In recent weeks there has been great deal of concern that the virtual-currency boom of the past year has papered over many problems. As digital tokens slid more than 50 percent in value from their peak in early January some of these problems have come to light. Such as: hackers draining funds from online exchanges and Ponzi schemes.
The government regulators have been unable to keep up with the rise of cryptocurrencies and two main regulatory agencies in the United States that oversee the technology, the Securities and Exchange Commission and the Commodity Futures Trading Commission, are to testify before the Senate about their attempts to police virtual currency markets.
The pro currency enthusiasts argue that the problems are no different from what has happened in other booms, like the internet bubble of the 1990s. However, regulating bodies are concerned that virtual currencies by cutting out middlemen and government authorities have made bad behaviour more prevalent.
“Cryptocurrencies are almost a perfect vehicle for scams,” said Kevin Werbach, a professor at University of Pennsylvania. “The combination of credulous buyers and low barriers for scammers were bound to lead to a high level of fraud, if and when the money involved got large.
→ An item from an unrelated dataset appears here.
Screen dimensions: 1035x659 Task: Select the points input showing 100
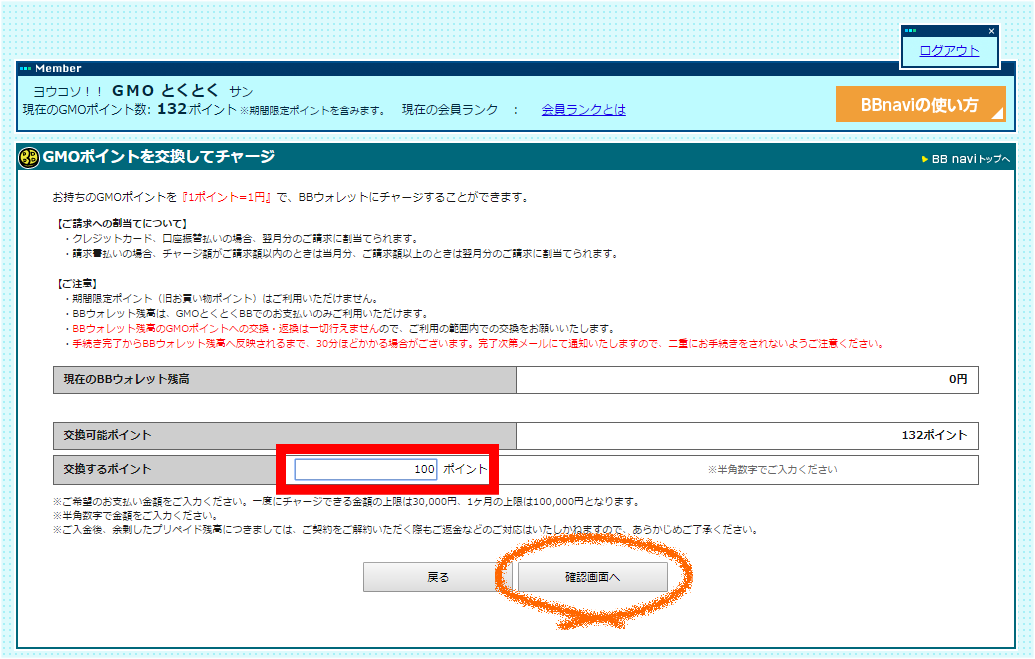coord(365,468)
The fact that the money got huge almost overnight, before there were good regulatory or even self-regulatory models in place, made the problem acute.”
Government agencies in the United States have shut down a few notable frauds. Early last month, securities regulators in Texas and North Carolina issued cease-and-desist orders to BitConnect, an operation that had grown to be worth $3 billion. But those moves only came after BitConnect had operated openly for months, collecting hundreds of millions of dollars from people around the world despite being labelled a Ponzi scheme by many prominent people in the virtual currency industry.
Another pyramid scheme, MMM, which was shut down in an earlier incarnation by the Russian government, has been revived thanks to the popularity of Bitcoin and is openly operating again and there are online groups openly trying to manipulate the prices of digital tokens in what are known as pump-and-dump schemes. Many have been able to expand quickly because they do not use bank accounts and therefore do not have to win approval from established institutions. Instead, they are able to use virtual currency “wallets” without any approvals. And virtual currency transactions cannot be reversed like normal bank or even PayPal transfers.
Facebook book announced last week that it would no longer allow advertisements for virtual currency projects and JPMorgan Chase and Bank of America said they would bar customers from using credit cards to purchase virtual currencies This follows the recent news that Coincheck, which had been one of the largest exchanges in Japan, announced that it had lost nearly half a billion dollars of a virtual currency in what appeared to be the largest hack to hit the industry.
However the biggest number of incidents have cropped up around initial coin offerings, in which entrepreneurs sell custom virtual currencies to investors to raise money for software they are building. About 890 projects raised over $6 billion last year. Most of the new virtual currency projects borrow their basic design from Bitcoin using a network of computers to maintain records so that no central government or authority is needed. That design has allowed the virtual currencies to grow fast with no regard for international borders, attracting followers from Zimbabwe to South Korea.
“It is a perfect storm for the kind of scammy activity we are seeing, and it’s not obvious to me how that is easily removed,” said Fred Wilson, a partner at the venture capital firm Union Square Venture and one of the earliest advocates of Bitcoin in Silicon Valley. “Regulation, ideally prudent and informed regulation, can help. But we may also need to have a big correction to really clean things up.”